Let’s start with the literature.
Nguyen, S., S. Pallottino, and M. Gendreau, 1998
For any given destination, a strategy specifies a set of attractive lines for every stop and an alighting stop for every line that may be boarded when traveling toward that destination, and a hyperpathis the unique acyclic support graph of a strategy.” ( )
Khani, A., M. Hickman, and H. Noh, 2015
A hyperpath, as defined by Nguyen and Pallottino 1988, is an acyclic subnetwork with at least one link connecting the origin to the destination, and where at each node, there are probabilities for choosing the alternative links.”

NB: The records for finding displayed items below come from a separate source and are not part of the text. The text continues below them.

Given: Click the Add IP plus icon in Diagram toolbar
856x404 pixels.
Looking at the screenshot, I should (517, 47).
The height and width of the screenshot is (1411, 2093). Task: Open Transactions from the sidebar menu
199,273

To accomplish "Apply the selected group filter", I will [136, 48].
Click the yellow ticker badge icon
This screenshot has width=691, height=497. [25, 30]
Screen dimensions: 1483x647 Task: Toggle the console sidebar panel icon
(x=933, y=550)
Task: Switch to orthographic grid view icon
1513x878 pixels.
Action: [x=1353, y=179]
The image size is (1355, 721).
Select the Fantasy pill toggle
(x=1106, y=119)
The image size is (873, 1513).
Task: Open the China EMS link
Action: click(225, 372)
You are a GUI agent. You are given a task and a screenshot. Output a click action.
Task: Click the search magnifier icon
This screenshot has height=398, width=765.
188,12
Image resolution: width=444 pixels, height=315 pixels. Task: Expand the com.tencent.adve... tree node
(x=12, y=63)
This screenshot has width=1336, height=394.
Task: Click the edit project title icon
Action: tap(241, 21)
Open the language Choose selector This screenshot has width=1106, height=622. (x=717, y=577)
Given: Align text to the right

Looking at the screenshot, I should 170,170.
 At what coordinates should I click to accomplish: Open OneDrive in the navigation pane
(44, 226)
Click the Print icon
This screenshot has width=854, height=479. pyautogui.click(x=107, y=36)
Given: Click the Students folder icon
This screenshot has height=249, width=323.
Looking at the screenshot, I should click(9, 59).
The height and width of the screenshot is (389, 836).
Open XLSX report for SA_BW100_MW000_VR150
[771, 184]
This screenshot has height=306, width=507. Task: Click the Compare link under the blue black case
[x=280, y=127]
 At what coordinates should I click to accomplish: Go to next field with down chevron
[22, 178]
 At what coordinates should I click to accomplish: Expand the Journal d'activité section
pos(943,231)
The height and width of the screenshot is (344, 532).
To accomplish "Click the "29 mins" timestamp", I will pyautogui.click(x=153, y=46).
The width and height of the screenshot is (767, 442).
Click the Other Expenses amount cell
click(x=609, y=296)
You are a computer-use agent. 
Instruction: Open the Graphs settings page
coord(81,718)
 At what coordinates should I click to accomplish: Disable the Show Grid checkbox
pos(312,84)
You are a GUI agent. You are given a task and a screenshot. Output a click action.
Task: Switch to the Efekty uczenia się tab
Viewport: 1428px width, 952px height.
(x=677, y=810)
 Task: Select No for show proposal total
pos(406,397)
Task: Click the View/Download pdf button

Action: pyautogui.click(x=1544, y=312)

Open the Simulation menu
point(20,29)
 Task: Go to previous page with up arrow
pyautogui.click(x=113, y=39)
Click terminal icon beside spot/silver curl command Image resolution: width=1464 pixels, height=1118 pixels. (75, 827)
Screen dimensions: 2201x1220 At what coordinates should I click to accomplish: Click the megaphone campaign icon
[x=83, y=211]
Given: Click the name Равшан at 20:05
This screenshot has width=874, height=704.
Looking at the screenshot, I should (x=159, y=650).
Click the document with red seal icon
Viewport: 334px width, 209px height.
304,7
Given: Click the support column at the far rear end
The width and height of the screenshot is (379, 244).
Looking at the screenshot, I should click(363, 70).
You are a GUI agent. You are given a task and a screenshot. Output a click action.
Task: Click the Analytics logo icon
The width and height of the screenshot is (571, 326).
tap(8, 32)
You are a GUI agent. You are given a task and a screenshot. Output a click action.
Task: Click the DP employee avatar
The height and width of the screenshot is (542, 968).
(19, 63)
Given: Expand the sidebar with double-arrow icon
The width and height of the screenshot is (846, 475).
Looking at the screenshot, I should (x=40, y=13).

I still find this a bit confusing, so let’s start with a visualization (based on Figure 5 from Khani et al 2015):
Some Definitions
In this graph, a preferred arrival time, or PAT, is an input to the algorithm. dt is an input parameter, specifying the maximum time window for which outgoing links from a single stop are considered a hyperlink. Hyperlinks consist of a set of links from a single origin to multiple possible destinations. In this example, two transit vehicles travel from stop1 to stop5 within the time window, and they travel at the same speed, while another vehicle travels from stop1 to stop3. Similarly, two vehicles travel from stop4 to stop5, and one vehicle travels from stop2 to stop3. Stop5 is close enough to the destination to walk, and stop1 and stop2 are both walkable from the origin. In total, this hyperpath contains five feasible paths between the origin and destination, but only three separate hyperlinks.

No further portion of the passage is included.